Entertaining fairytale, told like a jazz session where everyone hooks up

The animation film Kirikou et la sorcière (1988) is a wonderful amalgam of West African and European influences. Filmmaker Michel Ocelot based himself on stories he heard in his youth in (French) Guinea, but adapted important elements – such as the ending: where in the film it focuses on reconciliation, in the original story it was a traditional settlement with the evil.

In his theater adaptation for the Toneelmakerij, writer Ayden Carlo stays close to the original. Its main addition (besides an unexpected guest appearance by the mythical spider Anansi) is that the whole story is cast in the form of a narration, which does justice to the oral tradition of West African folklore. In his role of griot, Leandro Ceder tells with much panache about the brave boy Kirikou, who saved his village from the curse of the evil witch Karaba. He involves two village children (Kimberley Agyarko and Fjodor Jozefzoon) who play all other roles.

Coming-of-age story

The result is a witty and fluently told fairy tale, perhaps just a little too much on the beaten track of the countless Disney adaptations of classic fairy tales. Both the moral of the story (a coming-of-age in which the protagonist must overcome his doubts and learn to embrace his uniqueness) and the way in which side characters such as comic relief being deployed feel somewhat jaded and safe.
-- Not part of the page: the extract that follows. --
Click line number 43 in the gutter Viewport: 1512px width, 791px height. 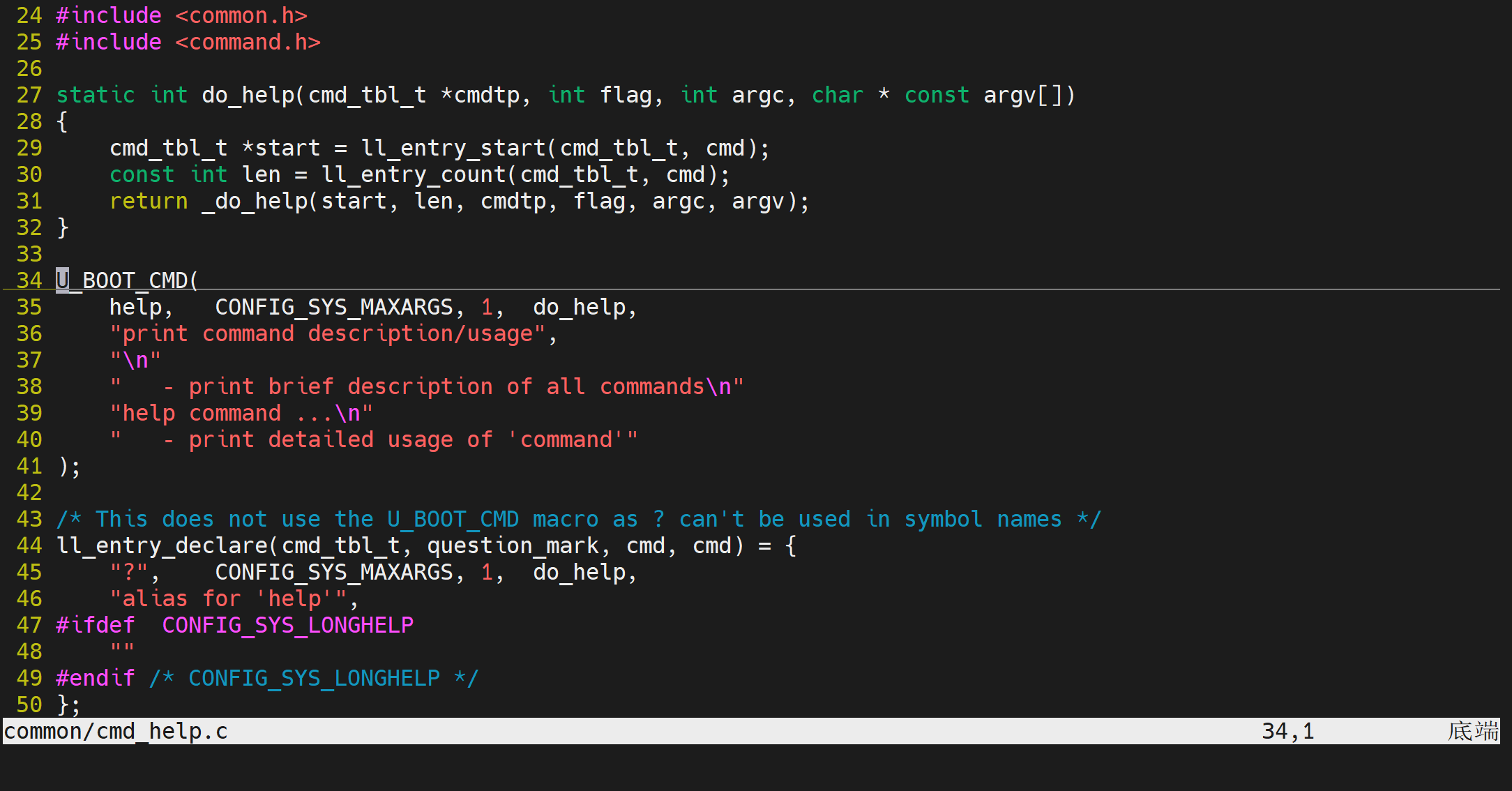[x=29, y=519]
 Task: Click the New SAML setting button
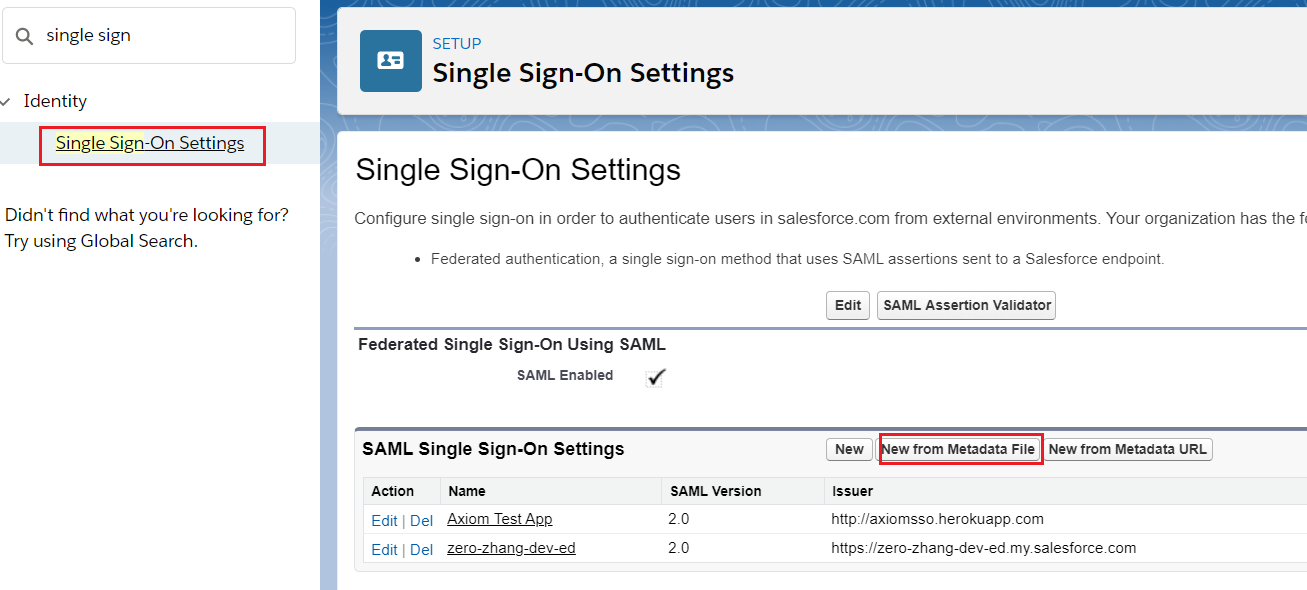point(849,449)
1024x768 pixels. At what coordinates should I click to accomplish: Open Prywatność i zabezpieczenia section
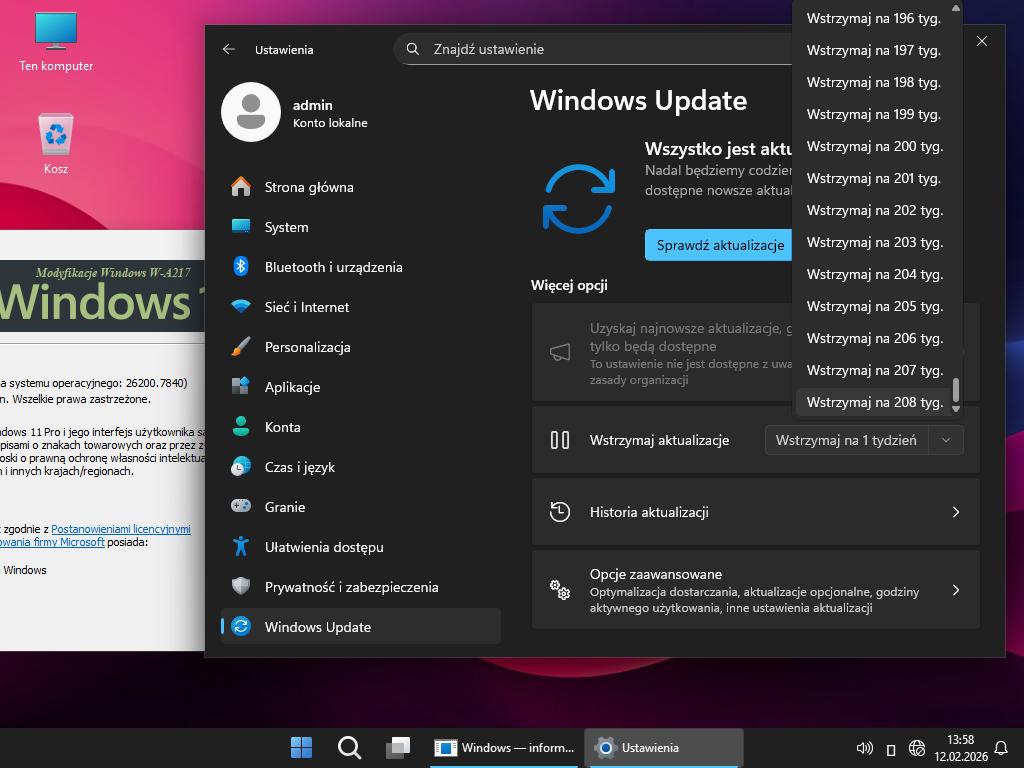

However, the execution more than makes up for the lack of originality. The fun of Ceder, Agyarko and Jozefzoon emphasizes the fun of telling a story together, like a jazz session in which every new initiative is effortlessly incorporated into the whole. Annelies Michelle Shakison’s costume design emphasizes this fluidity: monsters and animals consist of found objects and waste, and the costumes themselves mix traditional with modern elements. Kirikou and Karaba the witch thus becomes primarily an ode to the story told, which can never be pinned down in one definitive form.